I finally finished Adam Langer's ELLINGTON BOULEVARD. I didn't like it as much as his first two books, but I would definitely recommend it.
As I wrote earlier, ELLINGTON BOULEVARD centers around an apartment on West 106th Street (named for the famous musician who lived at 106th and Riverside) where a musician named Ike has been living for years on the strength of a verbal agreement with the building's owner. Now that the owner has died, his son is determined to sell off the apartments, which are located in a neighborhood of New York that has been rapidly gentrifying in the last 30 years or so. (I say that in the nicest way possible; after all, I live close by!)
Ike doesn't find out he's being displaced until a broker named Josh -- a frustrated actor who became a broker after appearing in an ad where he played a real estate broker -- is showing around a pair of potential buyers. The buyers who come to the forefront are a married couple, a frustrated graduate student and a newly minted magazine editor who want to have a kid. Meanwhile, the owner's son is having HIS own midlife crisis, trying to be an observant Jew after a lifetime of debauchery and carry on his father's legacy while still cherishing his own dreams of opening a restaurant.
ELLINGTON BOULEVARD is somewhat more plot-driven than Langer's other books, which is probably why I couldn't quite get lost in it like I did in his other books -- I was virtually unable to set down CROSSING CALIFORNIA and THE WASHINGTON STORY. Still, I enjoyed tracing all these interconnected lives and the fate of this one space that is so preeminent in their lives. For the editor, Rebecca, the apartment means they can think about having kids; for her husband, it's a symbol of his stranding mid-Ph.D and his inability to decide what he wants; for Ike, the original tenant, it represents his career in music and the toehold he has in New York.

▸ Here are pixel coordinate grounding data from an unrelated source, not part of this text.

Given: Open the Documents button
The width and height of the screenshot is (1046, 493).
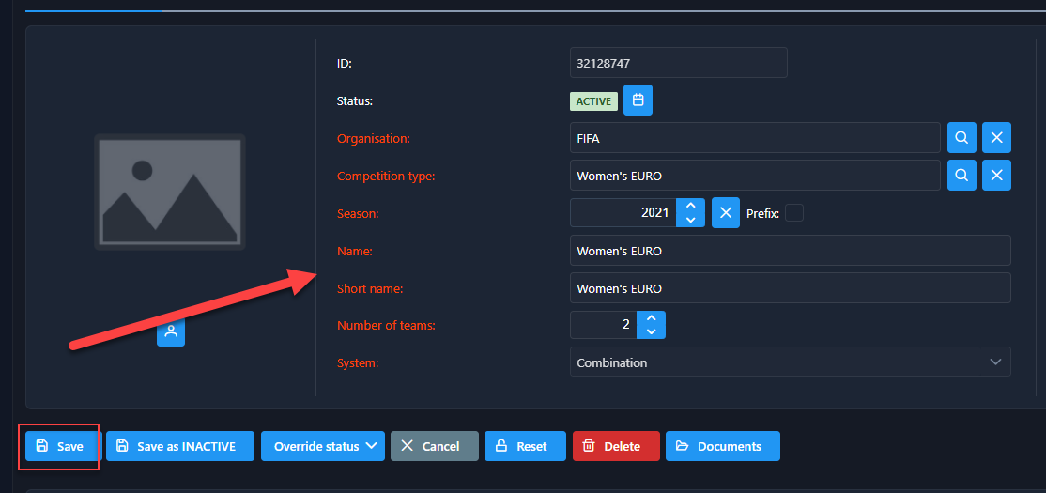Looking at the screenshot, I should click(722, 446).
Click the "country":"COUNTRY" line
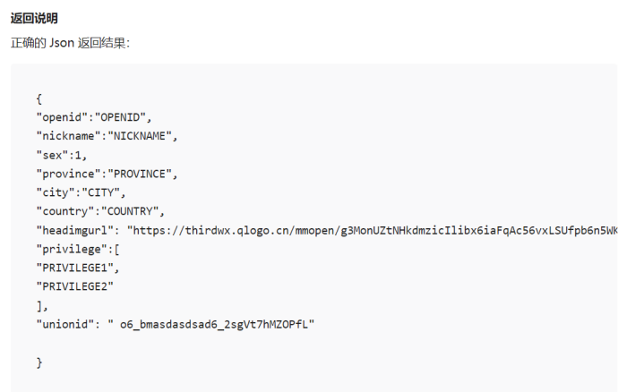Image resolution: width=618 pixels, height=392 pixels. point(101,211)
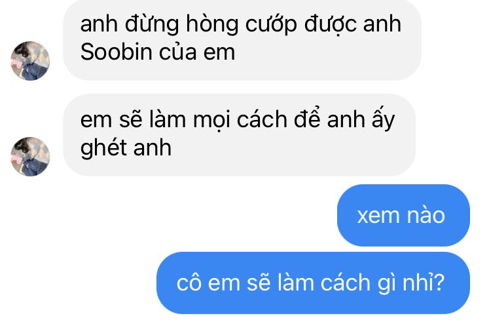Open the sender avatar beside the ghét anh message
The height and width of the screenshot is (320, 491).
[30, 157]
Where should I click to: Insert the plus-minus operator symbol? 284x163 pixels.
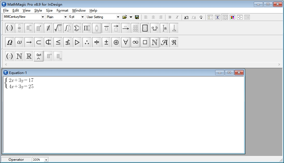point(106,42)
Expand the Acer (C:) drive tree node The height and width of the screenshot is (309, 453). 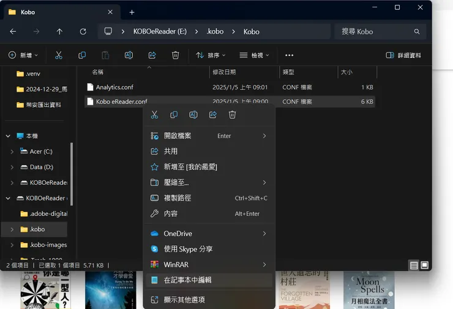(12, 151)
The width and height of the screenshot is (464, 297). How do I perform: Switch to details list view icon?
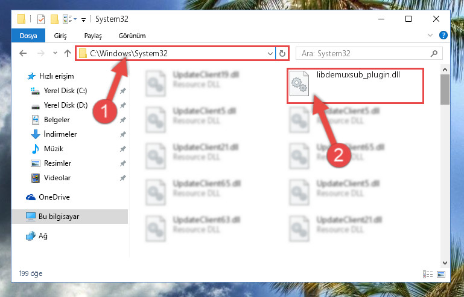tap(428, 274)
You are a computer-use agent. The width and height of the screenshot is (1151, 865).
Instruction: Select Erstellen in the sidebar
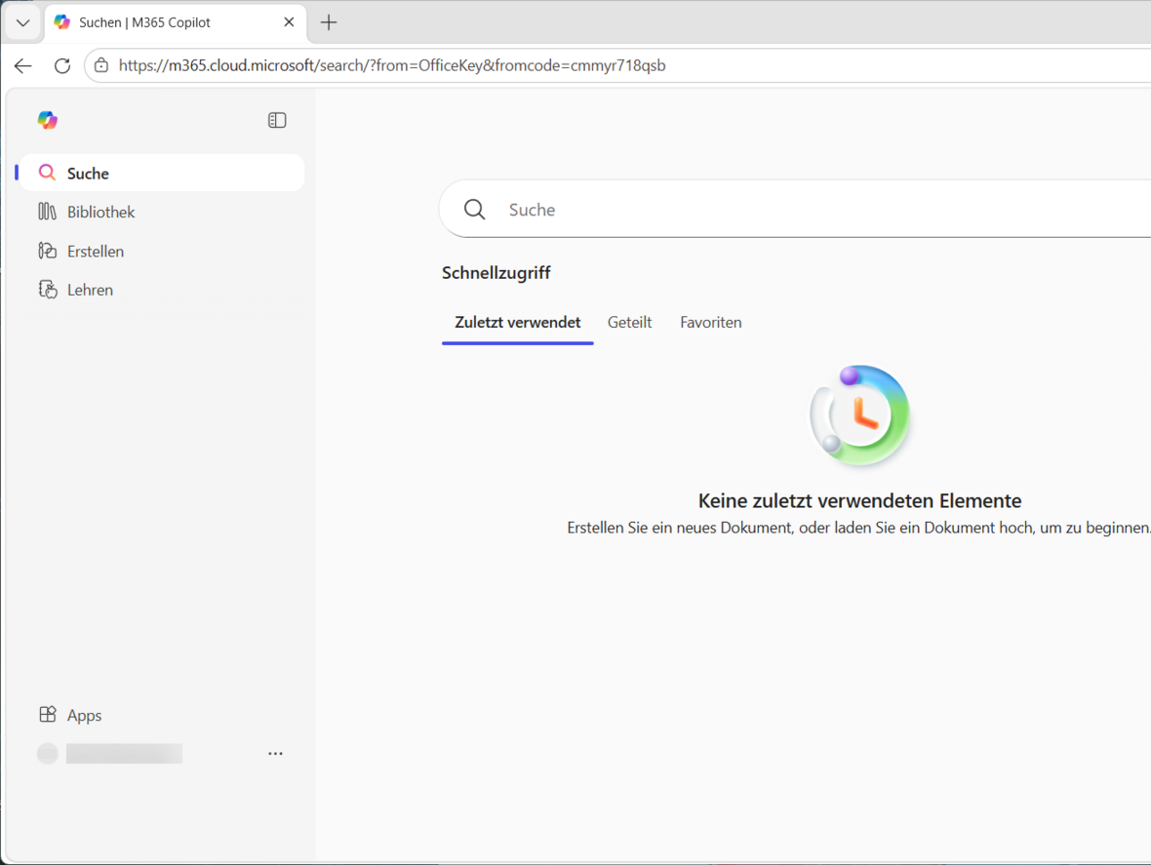click(x=95, y=251)
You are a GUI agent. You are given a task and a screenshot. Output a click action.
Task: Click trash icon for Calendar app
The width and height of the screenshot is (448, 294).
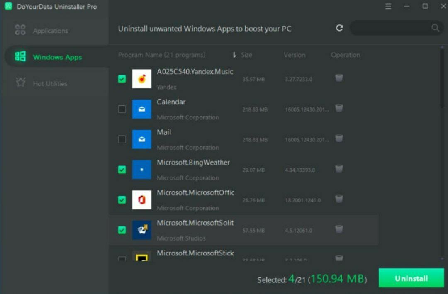coord(339,108)
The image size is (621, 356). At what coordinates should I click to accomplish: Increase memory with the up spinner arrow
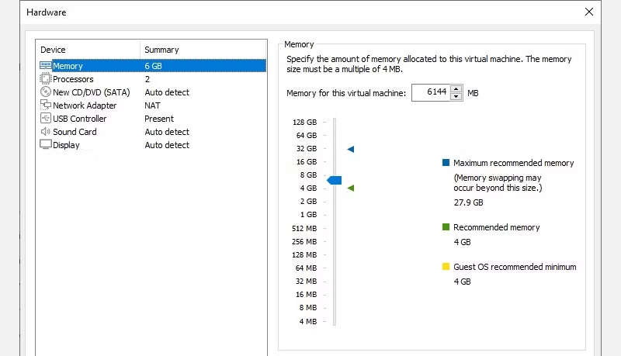click(x=456, y=89)
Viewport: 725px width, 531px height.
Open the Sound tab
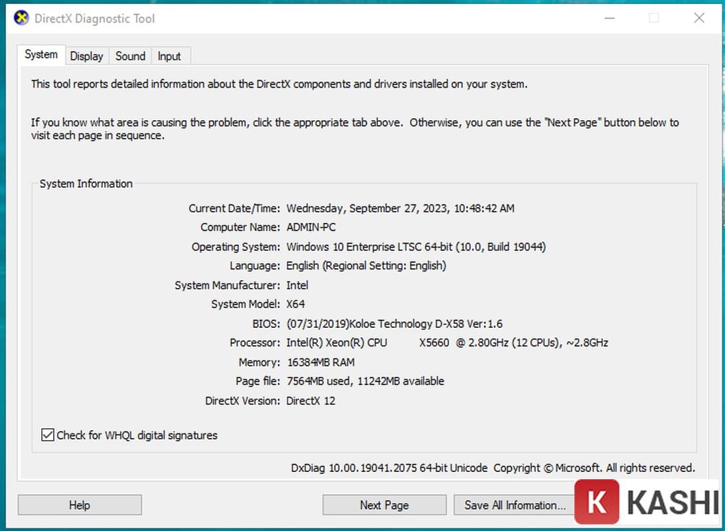point(130,56)
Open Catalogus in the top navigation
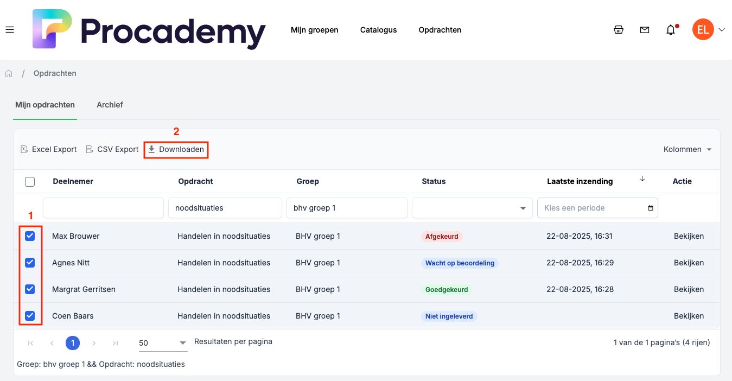Image resolution: width=732 pixels, height=381 pixels. [x=378, y=30]
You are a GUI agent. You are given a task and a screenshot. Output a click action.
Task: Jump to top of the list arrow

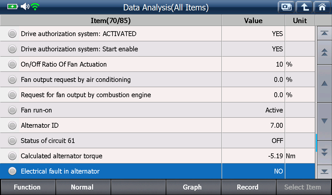pyautogui.click(x=324, y=33)
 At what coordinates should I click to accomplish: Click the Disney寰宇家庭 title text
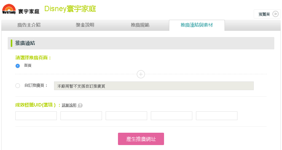(70, 9)
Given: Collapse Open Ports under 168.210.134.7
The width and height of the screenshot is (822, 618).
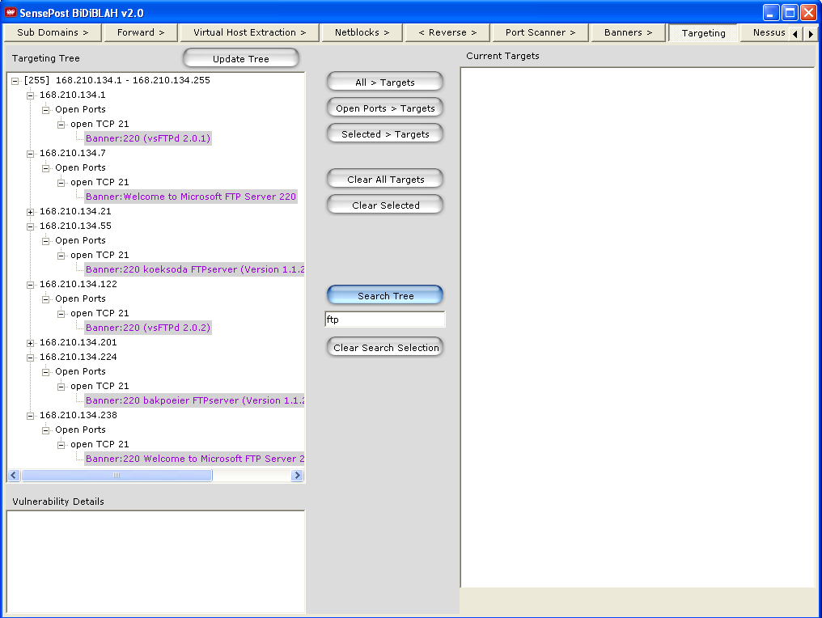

There are also many funny Langerian asides about pop culture (the made-up titles of songs from Ike's band alone are hilarious), the city, snobbery and book publishing that really colored the book and its characters for me. I respectfully disagree with Book a Week With Jen that people who want to come to New York should not read this book; it's not a horror story, unless perhaps you are buying an apartment, and I found certain things very relatable as an urban transplant. The author has not lost anything in his transfer from '80s Chicago to noughties New York, and I'm looking forward to his next book.